Exercise: Each line of the material below that holds the word "agent" needs to be copied.

Extracted records:
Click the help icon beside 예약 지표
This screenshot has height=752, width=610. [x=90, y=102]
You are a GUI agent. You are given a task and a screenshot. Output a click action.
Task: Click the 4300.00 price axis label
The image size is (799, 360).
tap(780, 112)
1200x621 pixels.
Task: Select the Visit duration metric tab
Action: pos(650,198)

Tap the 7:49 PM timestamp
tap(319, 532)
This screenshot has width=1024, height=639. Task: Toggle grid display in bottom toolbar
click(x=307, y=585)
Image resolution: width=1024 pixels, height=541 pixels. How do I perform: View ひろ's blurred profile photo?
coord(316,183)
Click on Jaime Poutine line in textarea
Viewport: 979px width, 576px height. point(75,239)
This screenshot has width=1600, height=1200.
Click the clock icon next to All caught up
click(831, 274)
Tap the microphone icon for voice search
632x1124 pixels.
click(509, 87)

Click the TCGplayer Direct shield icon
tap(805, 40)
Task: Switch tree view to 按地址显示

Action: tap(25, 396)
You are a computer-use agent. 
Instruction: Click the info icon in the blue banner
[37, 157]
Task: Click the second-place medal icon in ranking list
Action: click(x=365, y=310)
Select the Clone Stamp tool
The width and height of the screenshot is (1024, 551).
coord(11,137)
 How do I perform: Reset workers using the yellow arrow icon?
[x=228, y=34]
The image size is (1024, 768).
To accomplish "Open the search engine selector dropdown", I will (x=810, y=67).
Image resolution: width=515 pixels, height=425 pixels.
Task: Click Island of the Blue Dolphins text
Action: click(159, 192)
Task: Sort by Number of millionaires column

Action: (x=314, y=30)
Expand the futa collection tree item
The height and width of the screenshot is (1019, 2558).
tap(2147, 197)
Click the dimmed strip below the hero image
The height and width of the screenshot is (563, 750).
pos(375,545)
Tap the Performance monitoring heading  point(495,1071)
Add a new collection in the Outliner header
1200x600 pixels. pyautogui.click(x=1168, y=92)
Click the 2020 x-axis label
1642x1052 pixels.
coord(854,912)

Response box:
You are a GUI agent. You are given a task and a screenshot. Output a click action.
You are a computer-use agent. 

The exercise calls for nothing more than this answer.